Wednesday, February 16, 2022

Mary Worth & French Postmodernism: 12/14/21

"In order to grasp how globalization and global antagonism works, we should distinguish carefully between domination and hegemony. One could say that hegemony is the ultimate stage of domination and its terminal phase.

Domination is characterized by the master/slave relation, which is still a dual relation with potential alienation, a relationship of force and conflicts. It has a violent history of oppression and liberation. There are the dominators and the dominated--it remains a symbolic relationship. Everything changes with the emancipation of the slave and the internalization of the master by the emancipated slave. Hegemony begins here in the disappearance of the dual, personal, agonistic domination for the sake of integral reality--the reality of networks, of the virtual and total exchange where there are no longer dominators or dominated.
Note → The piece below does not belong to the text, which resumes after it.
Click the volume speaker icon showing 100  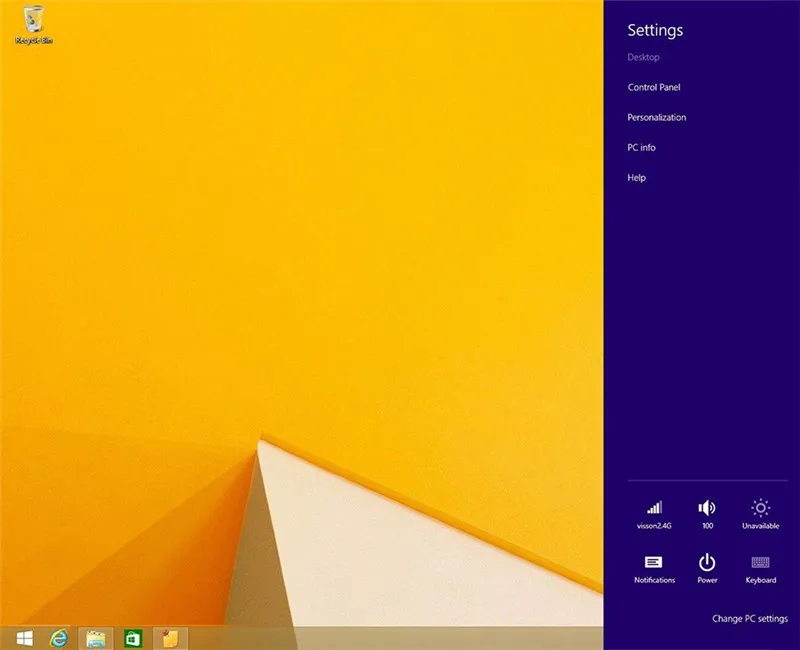pos(707,514)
Indeed, it could be said that hegemony brings domination to an end. We, emancipated workers, internalize the Global Order and its operational setup of which we are the hostages far more than the slaves. Consensus, be it voluntary or involuntary, replaces traditional servitude, which still belongs to the symbolic register of domination.

[...]

Contrary to domination, a hegemony of world power is no longer a dual, personal or real form of domination, but the domination of networks, of calculation and integral exchange.

Domination can be overthrown from the outside. Hegemony can only be inverted or reversed from the inside.

[...]

We have here the profile of the new type of confrontation characterizing the era of Hegemony. It is not a class struggle or a fight for liberation on the global level (since the 'liberation' of exchange and democracy, which were the counterpoint to domination, are the strategies of hegemony). [...] It is an irreducibility, an irreducible antagonism to the global principle of generalized exchange.

In other words, a confrontation that is no longer precisely political but metaphysical and symbolic in the strong sense. It is a confrontation, a divide that exists not only at the heart of the dominant power, but at the heart of our individual existence."